Misunderstanding about closures

Michael Geary Mike at DeleteThis.Geary.com
Mon Jun 7 13:12:44 EDT 2004


> > Alexander May wrote:
> >> When I define a function in the body of a loop, why doesn't the
> >> function "close" on the loop vairable?  See example below.

> Michael Geary wrote:
> > Your message title is correct: you're misunderstanding how
> > closures work. :-)
> >
> > BTW, you'll see the same effect in JavaScript or any other
> > language that supports closures.

Alexander Schmolck wrote:
> Not quite. In fact in the language that more or less started it all,
> scheme, the standard iteration construct 'do' does indeed introduce
> a *new binding* on each iteration.

Yeah, there are two separate issues here.
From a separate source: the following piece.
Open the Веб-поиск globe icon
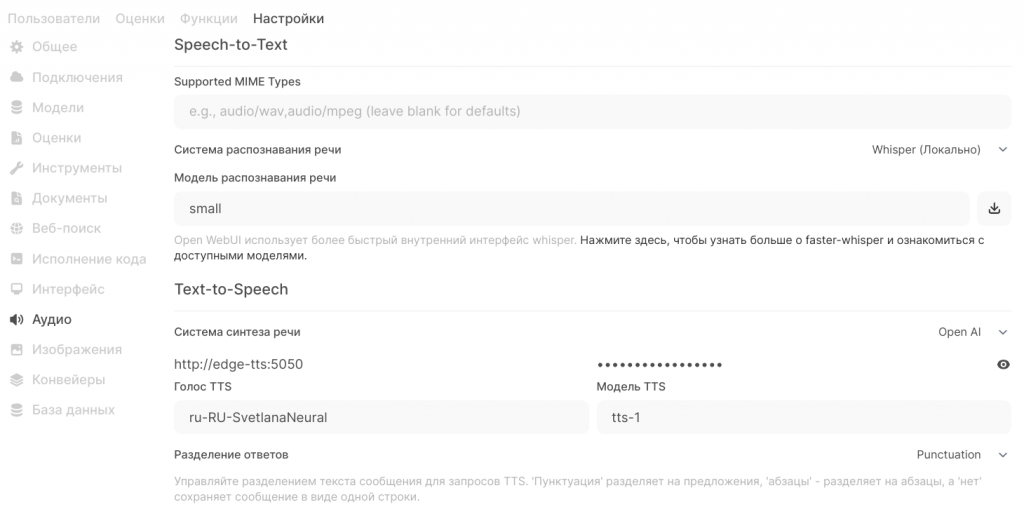1024x509 pixels. click(17, 229)
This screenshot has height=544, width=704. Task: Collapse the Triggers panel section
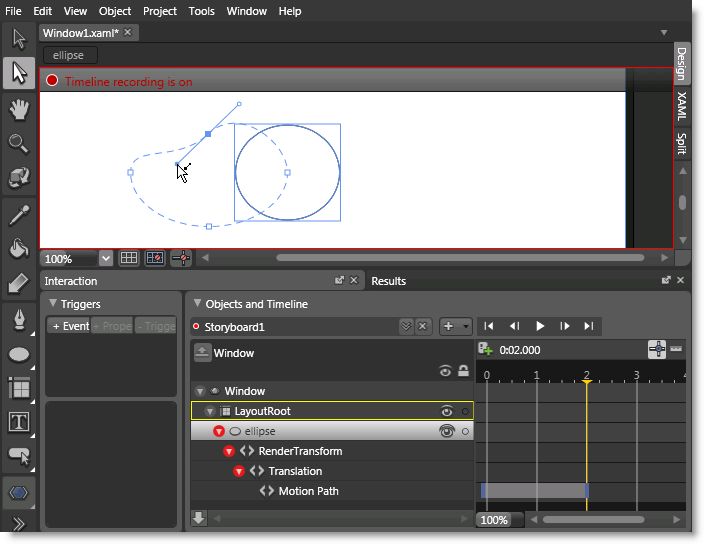(52, 304)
It wasn't clear which one Alex M.
was misunderstanding, and I made an assumption about it (always a bad
idea!).

One issue, which I assumed was the problem, has nothing to do with loops,
but with the very nature of closures: What does a closure save, the current
value that a name or variable is bound to, or a reference to that variable?

The other issue is what you're talking about: Does a loop introduce new
bindings on each iteration or not?

To illustrate, here's a variation on Alex's example without the loop:

g = []

def outer():
    x = 1
    def f():
        return x
    g.append( f )
    x = 2
    g.append( f )

outer()
print g[0](), g[1]()

This prints:

2 2

If a closure saved the current value of a variable, it would print:

1 2

Now I am guessing that if you translated this code into any language that
supports closures, including Scheme, you would get the "2 2" result, is that
right? After all, this is pretty much the definition of a closure, that it
saves a reference, not the current value.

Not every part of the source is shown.